Despite the fact that there are more self help books available now than ever before, it seems that we humans continue to make the same mistakes over and over. But not all of us. Just, well – most of us! The puzzling question is why? I think I may have an answer.
In our quest to belong, be accepted, be OK and be cool, there are short periods or windows of opportunity in which we become receptive to change and improvement. They can happen anytime and are sometimes “catalyzed” by something specific – an event, an article, an experience. But generally we’re closed, so in our default mode when something goes wrong, we have a need to provide a feasible explanation for our inability to perform.
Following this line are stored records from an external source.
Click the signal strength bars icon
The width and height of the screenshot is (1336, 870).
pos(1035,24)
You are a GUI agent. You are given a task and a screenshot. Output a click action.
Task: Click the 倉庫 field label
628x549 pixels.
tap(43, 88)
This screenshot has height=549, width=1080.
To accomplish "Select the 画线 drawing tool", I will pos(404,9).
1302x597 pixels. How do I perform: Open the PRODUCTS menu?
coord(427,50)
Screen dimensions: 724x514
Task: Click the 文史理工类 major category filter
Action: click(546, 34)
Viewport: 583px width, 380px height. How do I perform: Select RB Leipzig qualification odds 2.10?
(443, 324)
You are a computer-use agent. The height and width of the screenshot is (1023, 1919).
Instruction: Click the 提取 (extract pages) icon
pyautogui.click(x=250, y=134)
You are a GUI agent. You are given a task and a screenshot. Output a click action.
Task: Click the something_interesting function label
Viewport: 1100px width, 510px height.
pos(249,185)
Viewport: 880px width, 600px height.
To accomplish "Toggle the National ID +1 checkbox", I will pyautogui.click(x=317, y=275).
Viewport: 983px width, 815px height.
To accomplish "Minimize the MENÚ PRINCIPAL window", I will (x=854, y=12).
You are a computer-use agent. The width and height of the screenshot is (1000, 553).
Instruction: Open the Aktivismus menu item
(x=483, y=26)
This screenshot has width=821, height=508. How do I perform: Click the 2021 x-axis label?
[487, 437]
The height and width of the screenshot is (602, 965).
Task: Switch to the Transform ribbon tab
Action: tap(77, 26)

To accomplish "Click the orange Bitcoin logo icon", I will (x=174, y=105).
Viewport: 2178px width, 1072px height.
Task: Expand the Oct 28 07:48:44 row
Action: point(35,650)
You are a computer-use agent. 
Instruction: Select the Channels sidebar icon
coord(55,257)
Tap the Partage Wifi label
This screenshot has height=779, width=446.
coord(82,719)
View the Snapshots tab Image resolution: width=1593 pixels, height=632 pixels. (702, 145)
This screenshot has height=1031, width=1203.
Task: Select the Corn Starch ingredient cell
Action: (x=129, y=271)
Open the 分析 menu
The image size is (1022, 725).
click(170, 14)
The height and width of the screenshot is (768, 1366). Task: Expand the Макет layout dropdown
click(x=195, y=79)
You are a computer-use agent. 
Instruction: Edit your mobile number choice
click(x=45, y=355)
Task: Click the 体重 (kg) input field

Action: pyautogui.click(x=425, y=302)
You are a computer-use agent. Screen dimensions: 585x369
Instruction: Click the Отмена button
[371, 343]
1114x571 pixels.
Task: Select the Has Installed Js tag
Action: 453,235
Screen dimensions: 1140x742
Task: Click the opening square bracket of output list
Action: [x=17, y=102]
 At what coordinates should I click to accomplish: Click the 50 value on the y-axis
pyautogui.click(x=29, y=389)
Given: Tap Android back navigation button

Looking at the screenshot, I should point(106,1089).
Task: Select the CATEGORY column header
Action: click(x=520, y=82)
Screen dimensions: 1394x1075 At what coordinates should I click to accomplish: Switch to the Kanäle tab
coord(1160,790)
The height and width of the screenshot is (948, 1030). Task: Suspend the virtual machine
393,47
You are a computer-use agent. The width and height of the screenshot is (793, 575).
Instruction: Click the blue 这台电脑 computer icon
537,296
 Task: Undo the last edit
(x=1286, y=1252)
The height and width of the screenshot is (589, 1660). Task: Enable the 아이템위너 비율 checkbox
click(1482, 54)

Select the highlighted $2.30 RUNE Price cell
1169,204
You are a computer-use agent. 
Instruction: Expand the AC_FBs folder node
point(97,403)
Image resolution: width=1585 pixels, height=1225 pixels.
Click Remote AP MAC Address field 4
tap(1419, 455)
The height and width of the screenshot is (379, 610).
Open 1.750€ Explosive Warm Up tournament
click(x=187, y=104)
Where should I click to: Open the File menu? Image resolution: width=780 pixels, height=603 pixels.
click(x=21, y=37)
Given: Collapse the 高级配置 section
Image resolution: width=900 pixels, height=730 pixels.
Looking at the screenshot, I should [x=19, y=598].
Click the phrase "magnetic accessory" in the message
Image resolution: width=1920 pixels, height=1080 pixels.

When challenged, an injury or genetic disease may be conjured up to justify this stance. But it’s probably a load of garbage, because these decisions rest in the mind, not the body. Bodies are genetically constructed with the capability, when fit to run about 25km in one go – quite easily if you’ve done some training and you pace yourself. If you’re inactive and undisciplined, don’t exercise, consume unhealthy food and drinks and have no interest it becomes unlikely that you’ll do something as simple as running – mainly because it’s unimportant to you. It’s just not something you see the point in doing.
If you can’t stop smoking, eating or drinking too much, it’s a lack of discipline. When you don’t take up something that you could probably quite easily conquer, it’s either ignorance, lack of interest or lack of motivation – or simply your choice. It’s far easier to claim lack of time, because that sounds much better and it’s fashionable to be busy (which most of us mistake for being productive). Everyone understands that excuse, as we all believe we suffer from this affliction much more than everyone else. Incidentally we very busy people are allocated just 24 hours a day like everyone else. Perhaps some of us really are busy.
I teach people to deliver brilliant presentations. More often than not they come to me fearful, lacking in confidence and skills – and unable to explain why, except to say that “This isn’t my strong point.” My response is quite predictable. “Well, if you say so.”
“I said if you say so. Because if you believe you’re poor at presenting then so shall it be. Who am I to argue this irrefutable fact.”
Consider the talented youngster who decides to become a professional footballer. The desire and motivation coupled with natural skills give him the drive and perseverance to propel him forward to success.
Consider the person who decides that they wish to become a brilliant presenter. They’re adamant because they’ve found a reason. They buy the books (and read them), attend courses, do more and more presentations, watch TED You Tube videos, acquire experience and persist with a kind of dogged determination. The more they continue, the better they get. What chance does this person have of remaining a poor presenter? Absolutely zero.
Now, you know what to do. So go and do it. If you’re already a great presenter, pat yourself on the back and take the day off. Or rather go and rehearse the flow of your next presentation. There’s nothing like creating positive evidence to prove to yourself that you can. Because that’s what we really need – evidence. The evidence we build up is the foundation of our future effectiveness – in anything.